В свое время прозвенел, и, наверное, справедливо, Олжас Сулейменов, который рассказал, сколько татарщины в нас, и обучение другим языкам у русского языка постоянно происходит – при такой вот странной ксенофобии, одновременно, к знанию иностранных языков, которая тоже поразила при советском режиме нашу жизнь. Знать иностранные языки – это значит хорошо чувствовать свой.

Однажды судьба свела меня с замечательным польским поэтом, и оказалось, что он мой читатель, что было мне лестно, я говорю, на каком же языке Вы читали, он говорит, ну я же поляк, наверно по-польски, но по-польски меня не было, на каком-то другом, но не по-русски… Говорили мы по-английски, это было легче ему, чем по-русски. Он спросил, над чем я сейчас работаю, и я ответил, что пытаюсь воскресить культуру русского эссе. Он говорит: это трудная задача, для того чтобы написать эссе, нужно знать, по крайней мере, три-четыре языка. Вот нормальный подход восточного европейца.
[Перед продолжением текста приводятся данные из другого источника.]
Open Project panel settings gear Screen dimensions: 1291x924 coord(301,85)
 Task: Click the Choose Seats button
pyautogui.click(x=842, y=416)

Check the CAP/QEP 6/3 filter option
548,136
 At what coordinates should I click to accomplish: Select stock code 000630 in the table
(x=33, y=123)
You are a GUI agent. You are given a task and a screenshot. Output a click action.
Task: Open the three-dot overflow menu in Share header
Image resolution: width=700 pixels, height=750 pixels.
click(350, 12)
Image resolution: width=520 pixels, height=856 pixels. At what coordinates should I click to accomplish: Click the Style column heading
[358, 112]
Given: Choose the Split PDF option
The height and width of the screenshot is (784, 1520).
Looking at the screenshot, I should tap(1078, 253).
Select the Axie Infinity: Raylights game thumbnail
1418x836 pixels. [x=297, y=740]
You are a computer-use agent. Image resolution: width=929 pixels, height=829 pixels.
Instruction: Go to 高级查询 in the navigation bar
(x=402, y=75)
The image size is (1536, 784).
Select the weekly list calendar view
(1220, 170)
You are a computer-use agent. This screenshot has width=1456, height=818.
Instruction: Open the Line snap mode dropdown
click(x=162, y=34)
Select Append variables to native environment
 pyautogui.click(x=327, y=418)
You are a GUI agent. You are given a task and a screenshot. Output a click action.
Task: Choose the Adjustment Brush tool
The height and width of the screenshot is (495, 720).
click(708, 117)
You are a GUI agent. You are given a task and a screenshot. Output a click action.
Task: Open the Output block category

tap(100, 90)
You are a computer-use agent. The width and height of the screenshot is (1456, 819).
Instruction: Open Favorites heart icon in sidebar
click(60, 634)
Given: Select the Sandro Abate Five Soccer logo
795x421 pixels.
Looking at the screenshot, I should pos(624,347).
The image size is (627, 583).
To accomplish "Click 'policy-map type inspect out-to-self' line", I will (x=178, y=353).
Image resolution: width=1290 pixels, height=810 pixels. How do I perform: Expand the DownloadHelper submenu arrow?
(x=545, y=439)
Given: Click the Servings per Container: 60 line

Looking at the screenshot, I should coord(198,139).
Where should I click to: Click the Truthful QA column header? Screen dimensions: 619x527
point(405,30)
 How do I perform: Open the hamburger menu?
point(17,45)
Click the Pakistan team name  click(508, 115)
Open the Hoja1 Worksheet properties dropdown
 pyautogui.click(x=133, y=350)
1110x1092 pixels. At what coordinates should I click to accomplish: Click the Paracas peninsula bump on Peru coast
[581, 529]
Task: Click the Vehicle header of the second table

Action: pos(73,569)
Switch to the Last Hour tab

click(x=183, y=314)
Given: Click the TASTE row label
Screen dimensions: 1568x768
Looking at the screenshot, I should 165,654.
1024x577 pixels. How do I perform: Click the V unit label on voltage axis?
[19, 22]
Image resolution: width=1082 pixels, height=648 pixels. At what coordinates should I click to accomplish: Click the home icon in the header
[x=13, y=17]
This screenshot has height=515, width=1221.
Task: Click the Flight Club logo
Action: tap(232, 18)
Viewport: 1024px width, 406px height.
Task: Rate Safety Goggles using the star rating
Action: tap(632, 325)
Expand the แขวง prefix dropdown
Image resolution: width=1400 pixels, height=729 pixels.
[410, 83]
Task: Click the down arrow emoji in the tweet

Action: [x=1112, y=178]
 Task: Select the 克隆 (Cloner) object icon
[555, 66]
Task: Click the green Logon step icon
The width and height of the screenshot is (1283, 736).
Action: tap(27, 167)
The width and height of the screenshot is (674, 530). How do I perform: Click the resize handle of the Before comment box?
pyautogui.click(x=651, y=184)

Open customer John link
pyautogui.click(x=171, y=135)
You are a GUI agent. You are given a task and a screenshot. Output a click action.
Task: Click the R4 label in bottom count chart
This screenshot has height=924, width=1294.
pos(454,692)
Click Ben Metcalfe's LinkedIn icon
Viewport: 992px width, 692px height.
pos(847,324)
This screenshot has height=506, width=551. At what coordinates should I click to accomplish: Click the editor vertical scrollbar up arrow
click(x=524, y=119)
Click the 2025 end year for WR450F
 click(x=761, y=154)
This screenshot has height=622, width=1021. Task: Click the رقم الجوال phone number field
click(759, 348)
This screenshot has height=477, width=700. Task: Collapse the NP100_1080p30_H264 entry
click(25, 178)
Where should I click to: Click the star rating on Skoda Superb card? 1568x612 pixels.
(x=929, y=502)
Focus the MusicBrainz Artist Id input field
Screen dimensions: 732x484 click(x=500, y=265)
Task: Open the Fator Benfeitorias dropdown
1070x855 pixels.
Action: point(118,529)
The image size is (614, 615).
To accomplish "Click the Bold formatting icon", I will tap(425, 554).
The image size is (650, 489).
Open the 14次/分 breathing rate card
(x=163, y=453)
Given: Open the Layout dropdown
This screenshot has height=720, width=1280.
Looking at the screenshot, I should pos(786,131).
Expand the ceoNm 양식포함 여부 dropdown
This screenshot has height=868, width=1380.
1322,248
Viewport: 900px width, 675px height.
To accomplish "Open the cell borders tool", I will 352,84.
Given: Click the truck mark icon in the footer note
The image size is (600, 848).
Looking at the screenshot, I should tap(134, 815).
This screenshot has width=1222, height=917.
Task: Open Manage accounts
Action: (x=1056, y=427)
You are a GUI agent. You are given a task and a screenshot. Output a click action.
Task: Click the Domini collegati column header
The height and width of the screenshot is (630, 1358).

Те народы, которые не могут претендовать на то, чтобы все знали их язык, должны знать другие языки. Скандинавы знают несколько языков, навязывать финский или норвежский они не в силах. И русский язык навязывать никому не надо.
У нас, на постимперских обломках, происходит освобождение русского языка, а именно в отпавших окраинах – потому что свой язык они все едва вспоминают, английский знают плохо, но даже прибалты, которые так антагонистичны к России, между собой говорят по-русски.




С. С.: Вы упомянули о некоторой ксенофобии к иностранным языкам, и, вероятно, замечали, путешествуя по разным странам, что русские переселенцы очень вяло интегрируются в другие культуры – нет ли здесь подсознательной языковой причины?




А. Б.: Это неприличие и отученность. Все-таки это должно в поколениях передаваться. У кого-то из наших либеральных писателей, которые так увлечены фигурой Сталина, я прочитал такую вещь: Сталин очень не любил иностранные языки, грузинского ему хватало, чтобы объясниться с Берией, и при этом их никто не понял, а русский язык он любил, и недаром в конце жизни связался с языкознанием. Кстати, ему принадлежит мысль, что русский язык мало изменился со времен Пушкина – с этого начинается, кажется, «Марксизм и вопросы языкознания».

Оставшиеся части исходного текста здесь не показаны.